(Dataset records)
--
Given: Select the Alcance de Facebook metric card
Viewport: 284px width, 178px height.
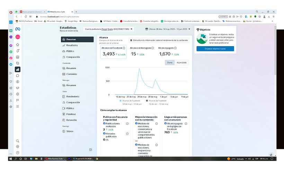Looking at the screenshot, I should click(x=113, y=52).
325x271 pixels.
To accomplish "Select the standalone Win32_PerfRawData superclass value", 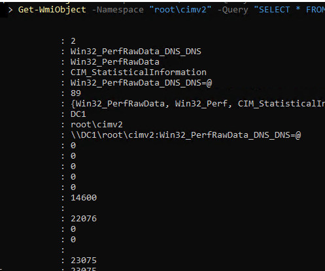I will click(x=115, y=62).
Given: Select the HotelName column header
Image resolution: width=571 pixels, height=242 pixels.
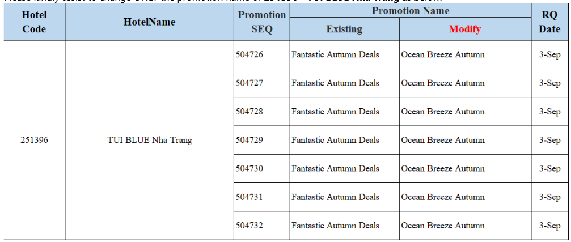Looking at the screenshot, I should pos(149,22).
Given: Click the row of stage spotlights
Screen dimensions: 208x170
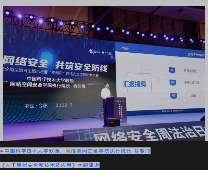Looking at the screenshot, I should (x=103, y=28).
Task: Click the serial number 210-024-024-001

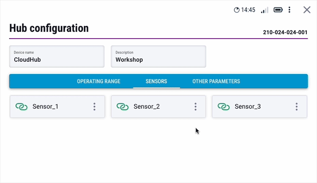Action: click(x=285, y=32)
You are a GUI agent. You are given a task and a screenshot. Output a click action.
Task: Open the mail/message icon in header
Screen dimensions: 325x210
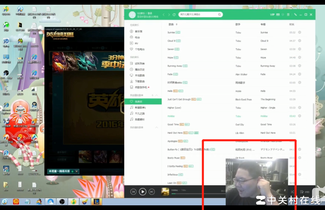tap(278, 15)
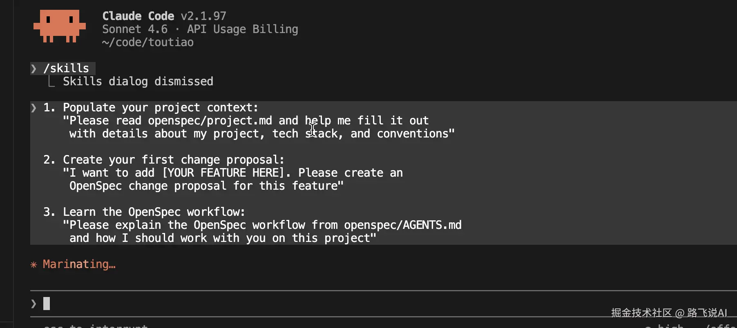Click the Claude Code title text
Viewport: 737px width, 328px height.
138,16
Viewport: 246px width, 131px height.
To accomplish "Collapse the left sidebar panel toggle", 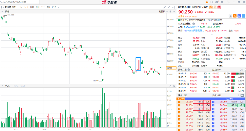I will 2,7.

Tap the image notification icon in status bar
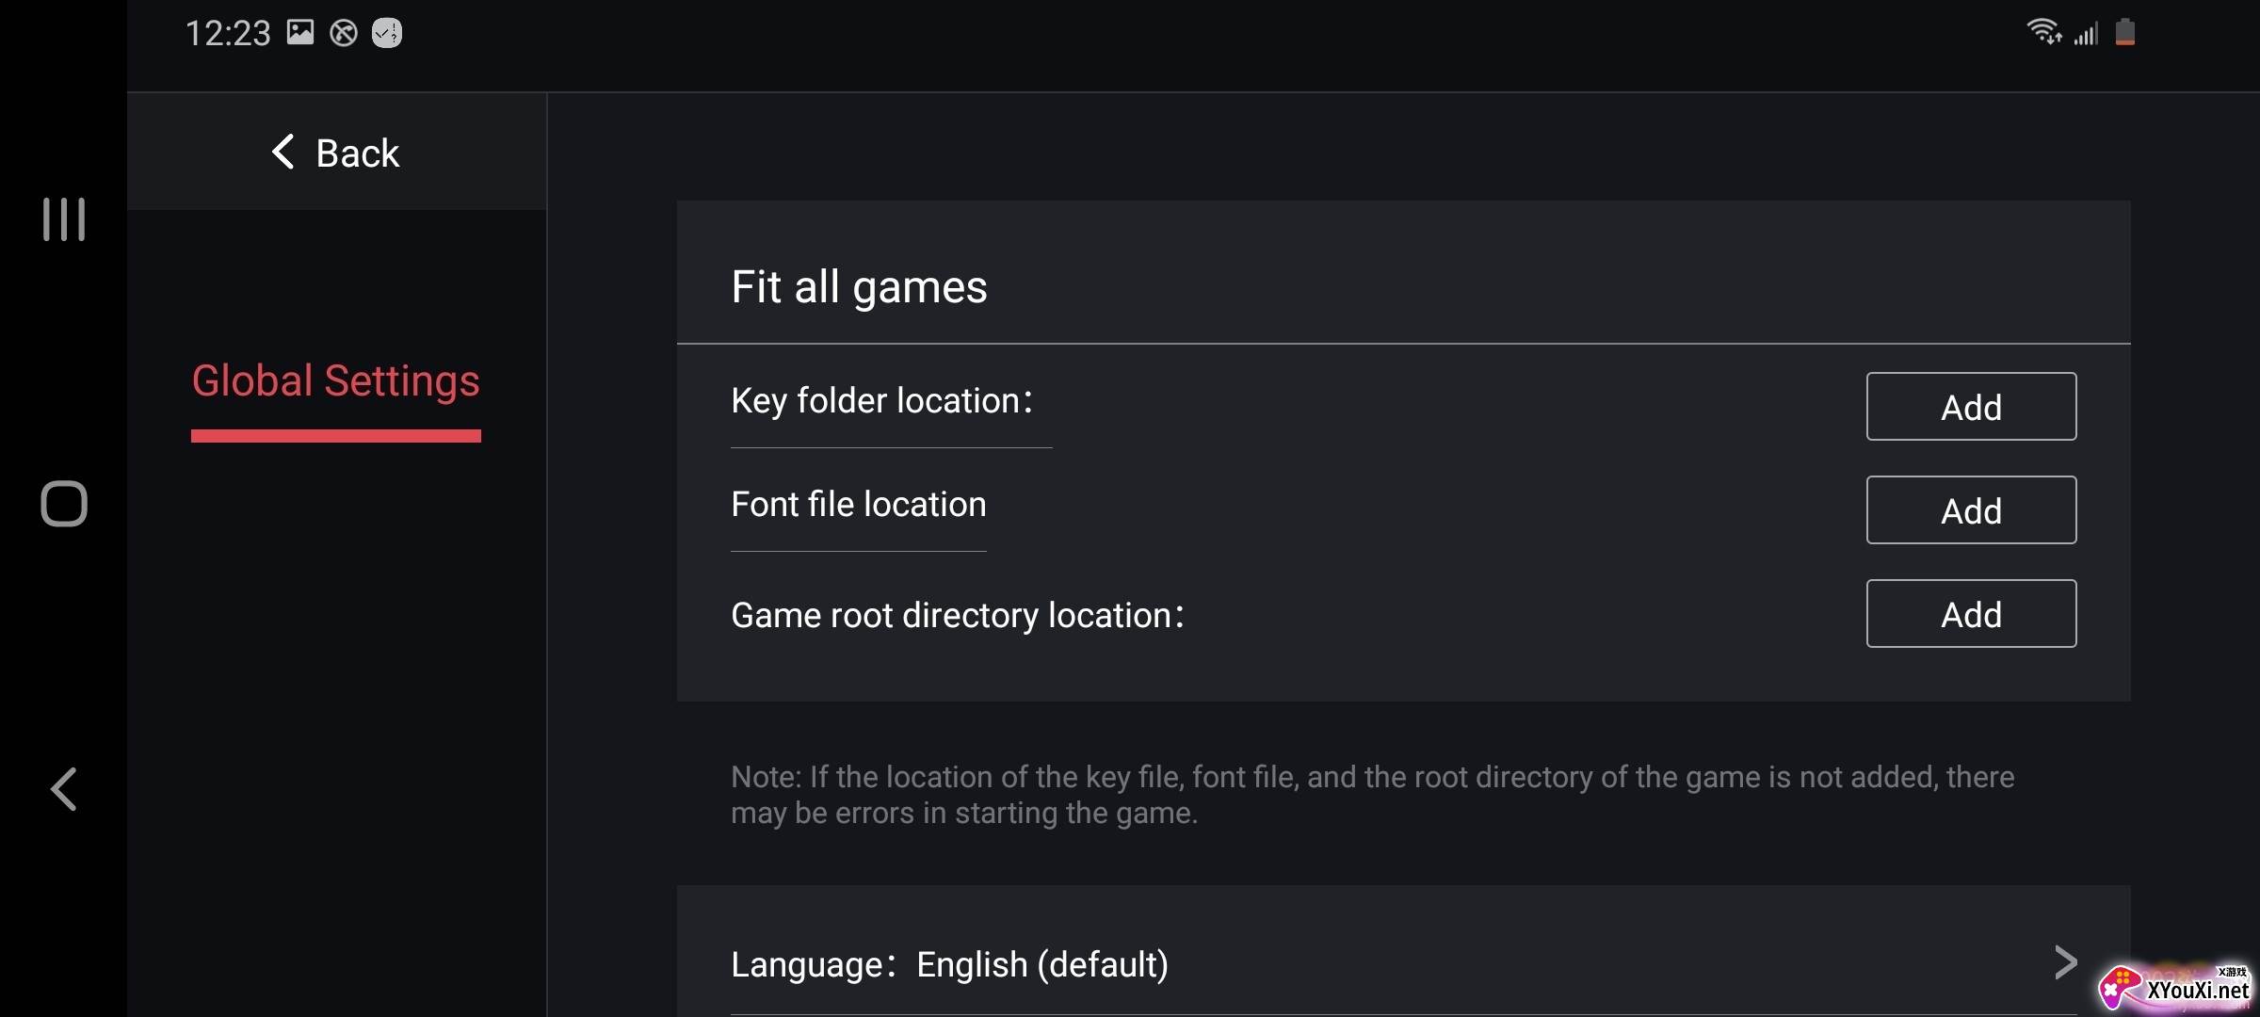(300, 33)
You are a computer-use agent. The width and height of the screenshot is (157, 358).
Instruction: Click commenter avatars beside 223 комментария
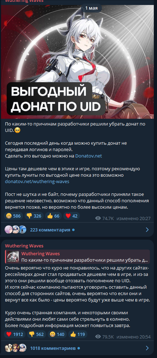(x=16, y=229)
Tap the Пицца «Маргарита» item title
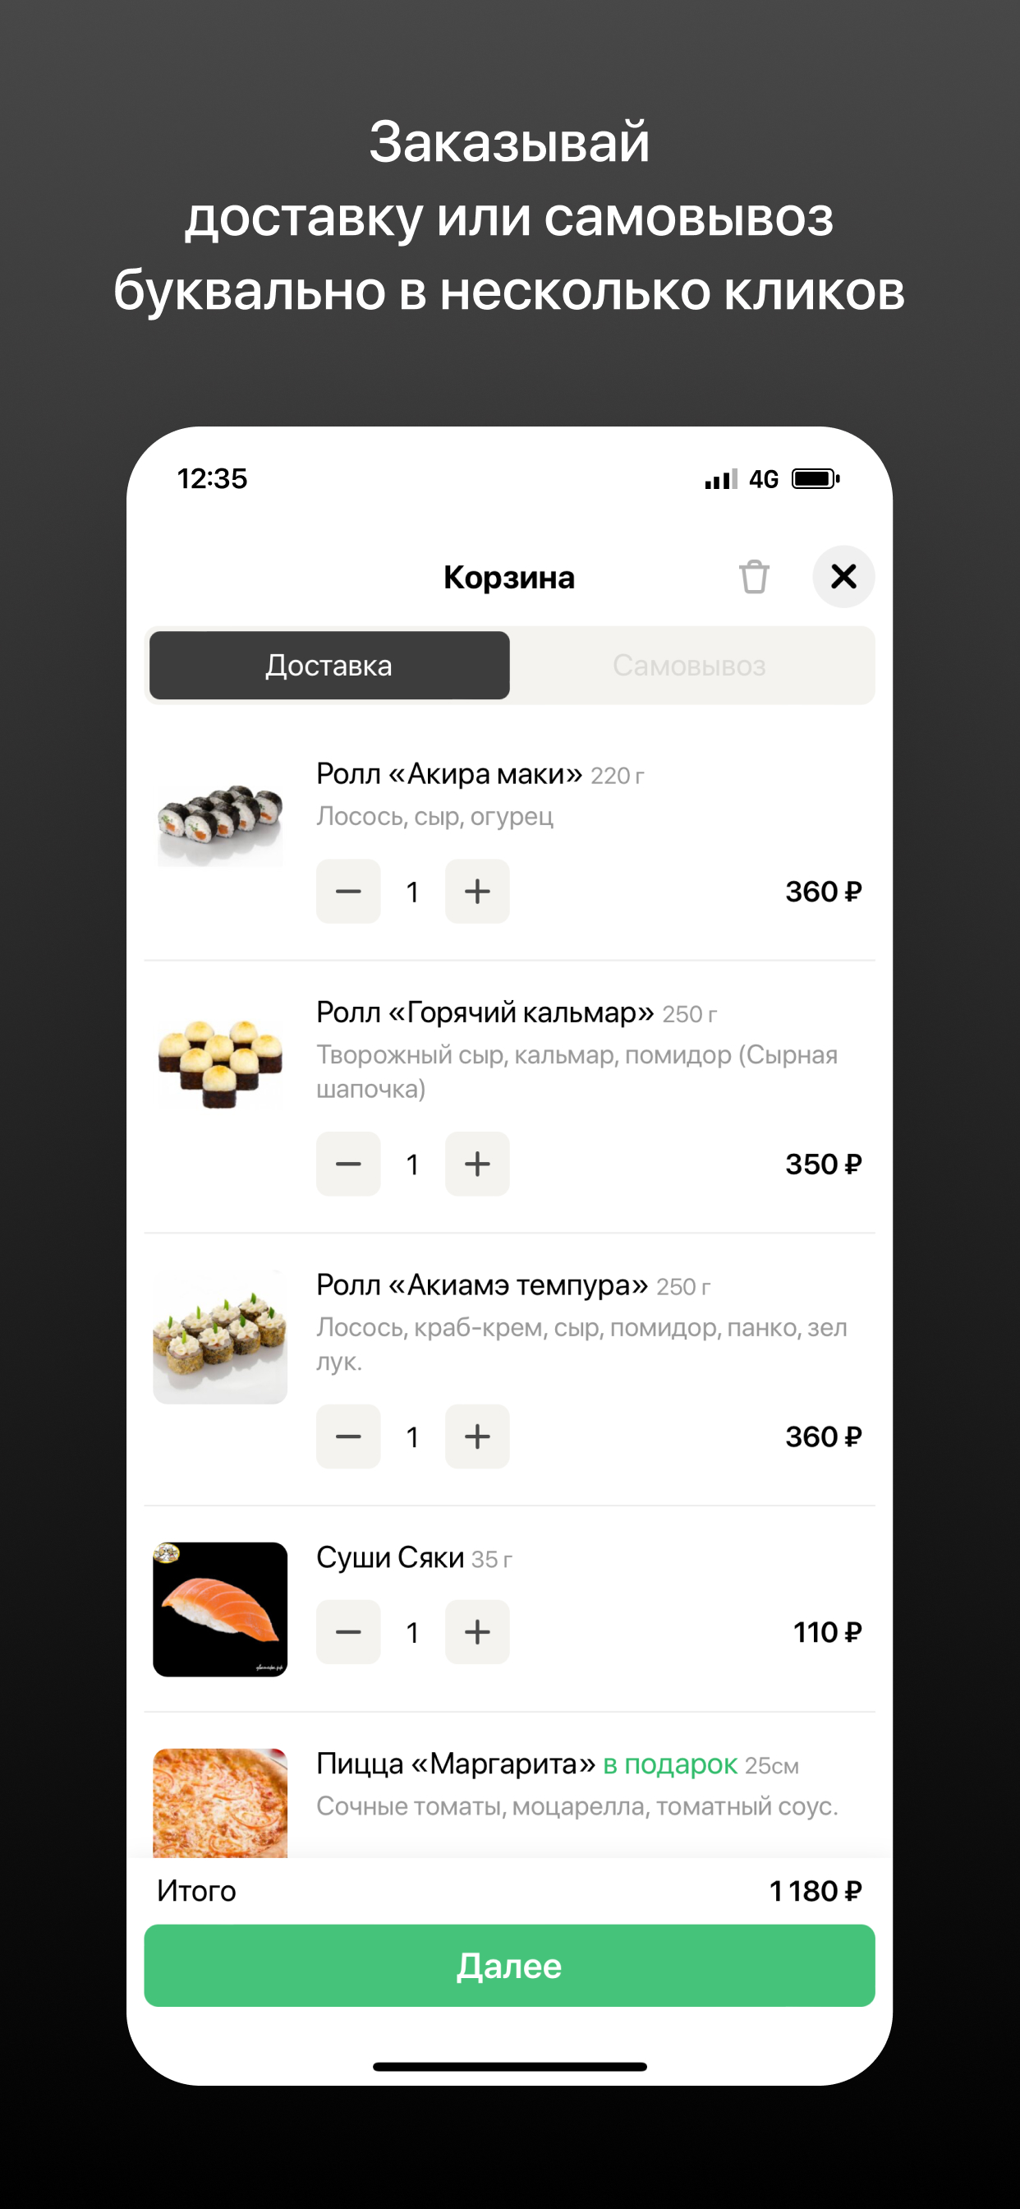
--
If a line in the entries holds the string "header", copy it.

Given: Select the HotelName column header
Task: Open the mail/message icon in header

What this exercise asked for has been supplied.